The schematic diagram of the new multi-hybrid StripedHyena 2 architecture shows the efficient module layout of short-term explicit (SE), mid-term regularization (MR), and long-term implicit (LI) hyena operators.
Under 1024 GPUs and a scale of 40B, the iteration time of StripedHyena 2, StripedHyena 1, and Transformer was compared, showing significant throughput improvements.
The validation perplexity of Evo 2's mid-term training compares model size and context length, demonstrating performance advantages as size and context length increase.
The revised "needle-in-a-haystack" task evaluated Evo 2's recall ability in long contexts (up to 1 million sequence lengths), demonstrating that the model can achieve effective recall in a 1-million-token context.

The mechanistic interpretability of Evo2 reveals features at the DNA, RNA, protein, and organism levels.

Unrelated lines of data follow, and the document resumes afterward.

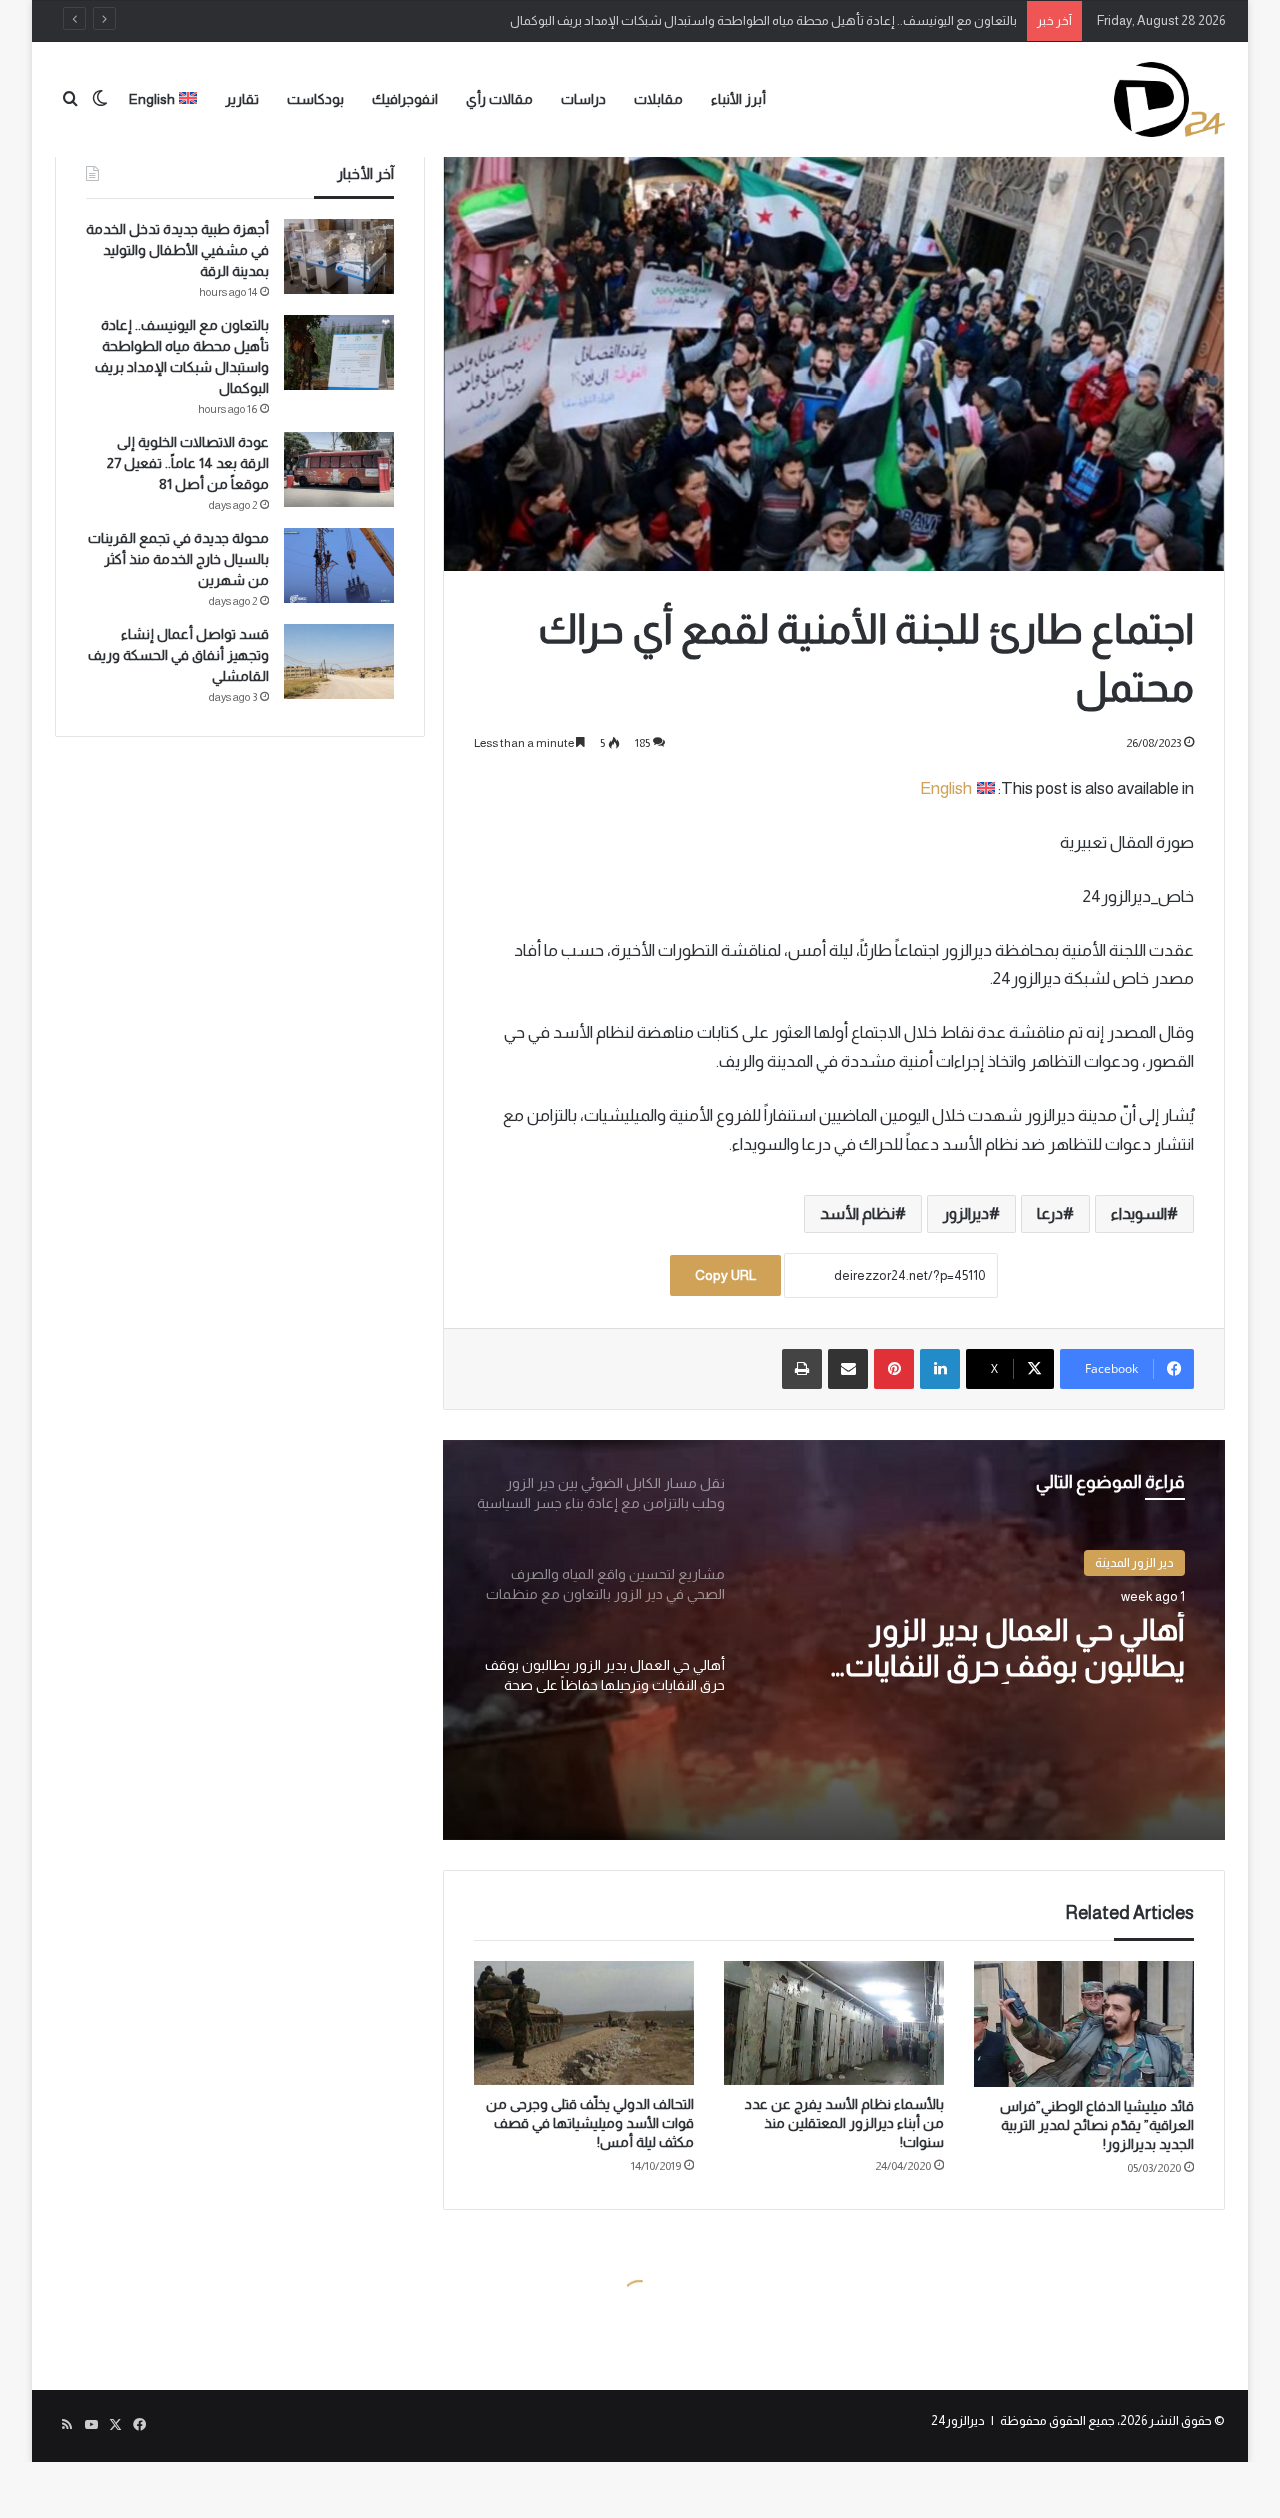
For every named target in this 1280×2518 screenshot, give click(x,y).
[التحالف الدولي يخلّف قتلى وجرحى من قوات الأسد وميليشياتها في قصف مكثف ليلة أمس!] (584, 2023)
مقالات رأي (499, 99)
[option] (834, 1640)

Sparse autoencoders (SAEs) were trained on Evo 2 to extract SAE features related to interpretable biological functions, which can be used for annotation, discovery, and guiding sequence generation.
Phage-related features in the E. coli K12 MG1655 genome preferentially activate for RefSeq-annotated prophages (on the left and upper right) and trigger on phage-derived spacers within CRISPR arrays (lower right).
Feature activations related to open reading frames (ORFs), intergenic sites, tRNAs, and rRNAs are shown in a 100-kb region of E. coli K12 MG1655.
In E. coli K12 MG1655, a region contains the tufB gene and a tRNA array ending with thrT (on the left), as well as the rpoB-rpoC site (on the right), showing characteristic activations related to α-helix, β-sheet, and tRNA. The figure also overlays structural predictions from AlphaFold 3 (AF3): on the left is the complex of EF-Tu with thrT tRNA, and on the right is the complex of RpoB with RpoC.
A feature in the human genome is more likely to be activated after a frameshift mutation than after mutations of less harmful types.
In the human genome, a series of features are activated at DNA motifs corresponding to transcription factor binding sites.
Features associated with exons, introns, and their boundaries in the human genome can be used to annotate the woolly mammoth genome.

Summary

All forms of life encode information through DNA. Although tools for genome sequencing, synthesis, and editing have revolutionized biological research, the intelligent construction of new biological systems also requires a deep understanding of the immense complexity embedded in genomes.

Evo 2 —— a biofoundation model trained on 9.3 trillion curated DNA base pairs spanning all domains of life. Evo 2 has 7B and 40B parameters, providing an unprecedented one-million-token context window and single-nucleotide resolution, capable of accurately predicting the functional impact of genetic variants from non-coding pathogenic mutations to clinically relevant BRCA1 variants based solely on DNA sequences without task-specific fine-tuning.

Evo 2 can autonomously learn various biological features such as exon-intron boundaries, transcription factor binding sites, protein structural elements, and prophage genomic regions. In addition to its predictive capabilities, Evo 2 can generate whole-genome sequences for mitochondrial, prokaryotic, and eukaryotic organisms, with better naturalness and coherence than previous methods. With search-guided inference, Evo 2 achieves controllable generation of epigenomic structures and demonstrates the effect of inference-time scaling in biology for the first time.

Evo 2 is fully open, including model parameters, training code, inference code, and the OpenGenome2 dataset, aiming to accelerate the exploration and design of biological complexity. Github link🔗: http://github.com/ArcInstitute/evo2

✍️Finally, to be honest, I didn't understand this article at all. All the above was interpreted by ChatGPT.